Document and screenshot pointing records
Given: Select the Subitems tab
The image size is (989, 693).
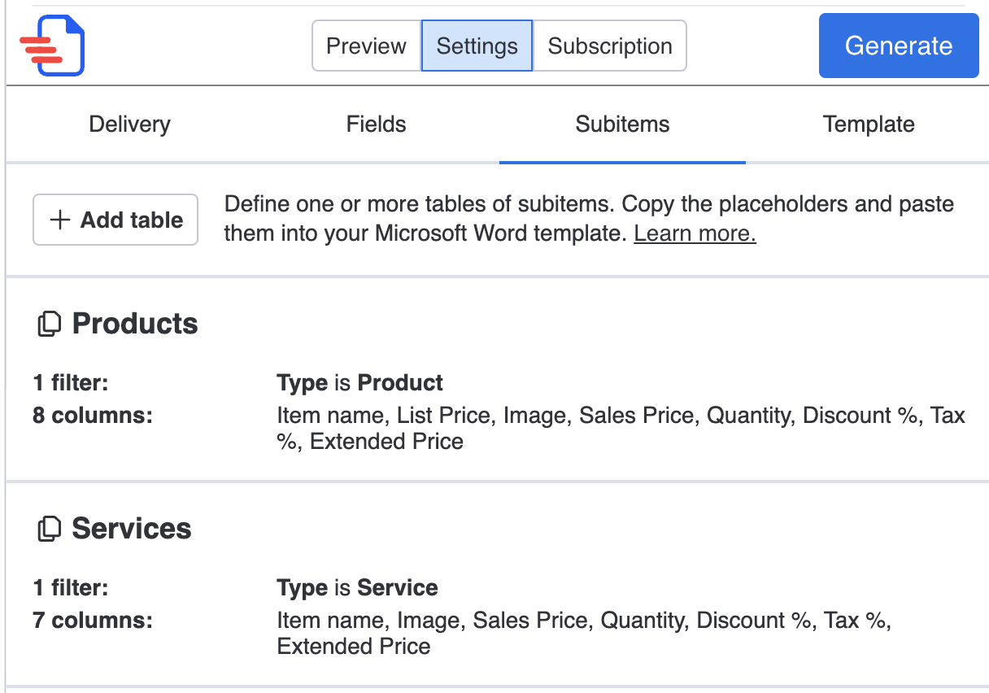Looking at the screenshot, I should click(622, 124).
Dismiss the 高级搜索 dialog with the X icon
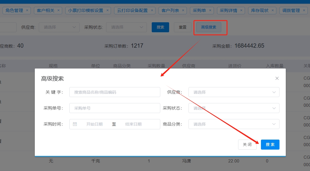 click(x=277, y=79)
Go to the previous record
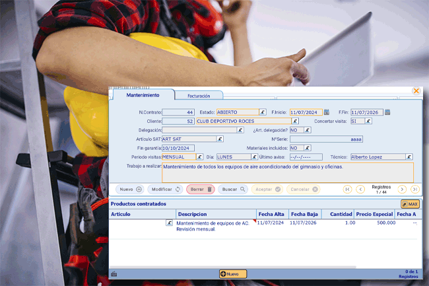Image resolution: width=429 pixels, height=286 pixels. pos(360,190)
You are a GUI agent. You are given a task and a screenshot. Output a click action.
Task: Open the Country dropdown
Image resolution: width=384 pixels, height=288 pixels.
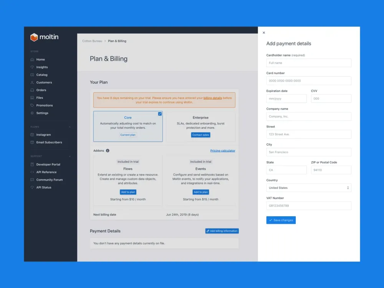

Your task: Transcribe the text of every record above word for word, leaving the pictures out.

Correct result:
Given: Select the Subitems tab
The image size is (989, 693).
Looking at the screenshot, I should click(622, 124).
Dismiss the 高级搜索 dialog with the X icon
 click(x=277, y=79)
Go to the previous record
Image resolution: width=429 pixels, height=286 pixels. pos(360,190)
You are a GUI agent. You are given a task and a screenshot. Output a click action.
Task: Open the Country dropdown
Image resolution: width=384 pixels, height=288 pixels.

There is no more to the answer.